=== Source document ===
════════
No need to rehash everything, but I like the way the Anchoress is thinking about things now (her initial reaction was negative, which makes her thought process more interesting).

As a fiscal conservative I share the GOP's instinctive balking at a bailout, but Thomas Sowell convinced me here and here (linked yesterday) that it was necessary.

Financial institutions are not being bailed out as a favor to them or their stockholders. In fact, stockholders have come out worse off after some bailouts.

The real point is to avoid a major contraction of credit that could cause major downturns in output and employment, ruining millions of people, far beyond the financial institutions involved. If it was just a question of the financial institutions themselves, they could be left to sink or swim. But it is not.

We do not need a replay of the Great Depression of the 1930s, when the failure of thousands of banks meant a drastic reduction of credit-- and therefore a drastic reduction of the demand needed to keep production going and millions of people employed.
════════
=== Directions for this task ===
Please rewrite the stretch of the bailout passage from "As a fiscal" through "But it is not.", replacing "stockholders" with "shareholders" each time it appears.

=== Provided data ===
════════
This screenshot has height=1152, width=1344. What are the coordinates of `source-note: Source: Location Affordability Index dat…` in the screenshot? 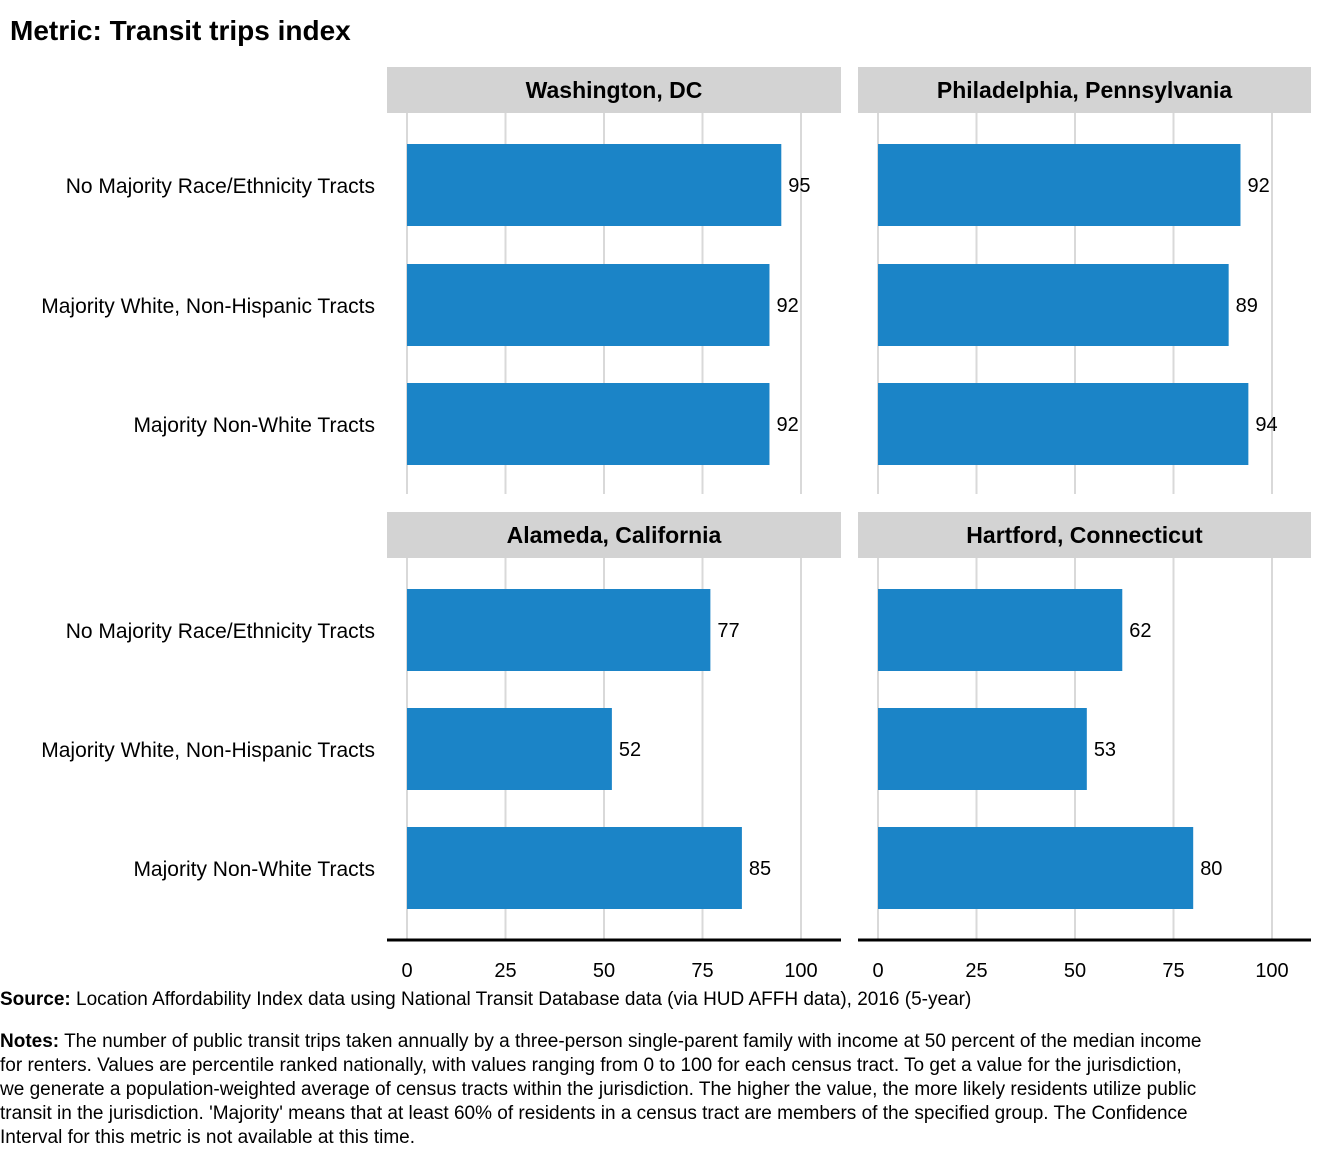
════════
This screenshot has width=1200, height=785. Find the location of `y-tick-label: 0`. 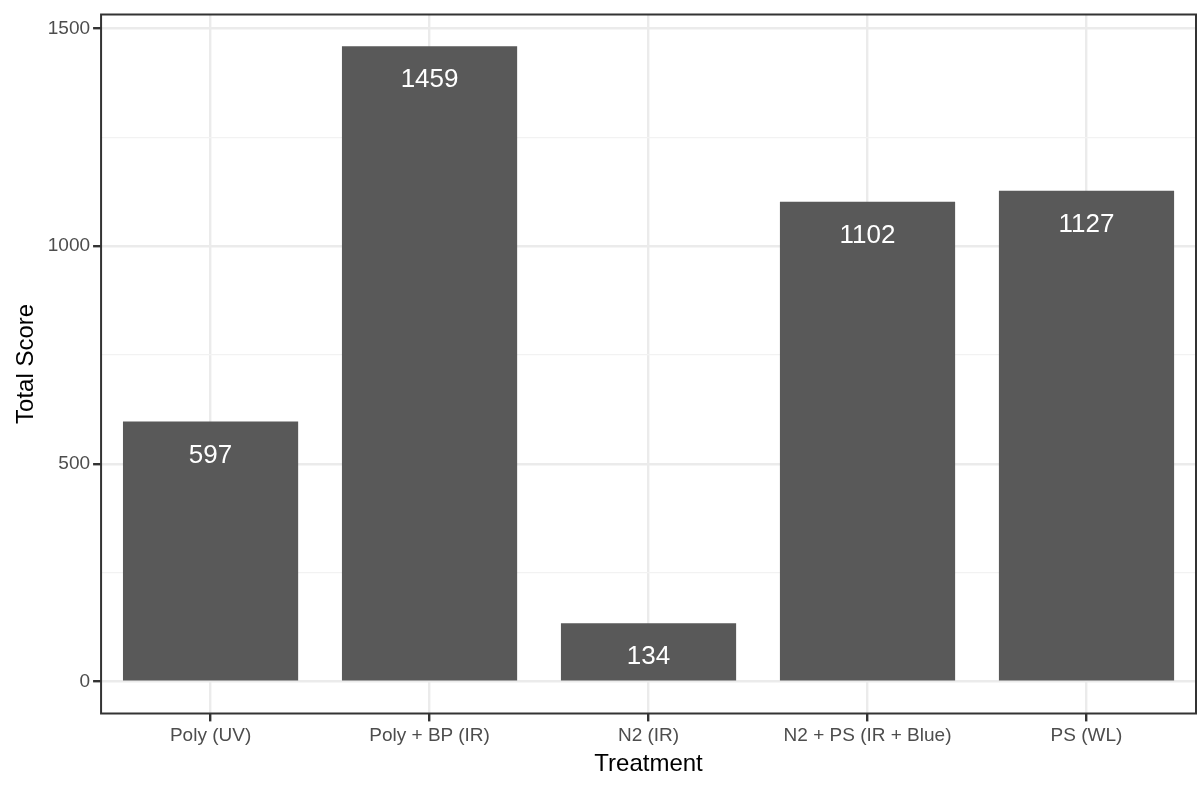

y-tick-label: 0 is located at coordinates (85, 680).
════════
=== Solution for this task ===
As a fiscal conservative I share the GOP's instinctive balking at a bailout, but Thomas Sowell convinced me here and here (linked yesterday) that it was necessary.

Financial institutions are not being bailed out as a favor to them or their shareholders. In fact, shareholders have come out worse off after some bailouts.

The real point is to avoid a major contraction of credit that could cause major downturns in output and employment, ruining millions of people, far beyond the financial institutions involved. If it was just a question of the financial institutions themselves, they could be left to sink or swim. But it is not.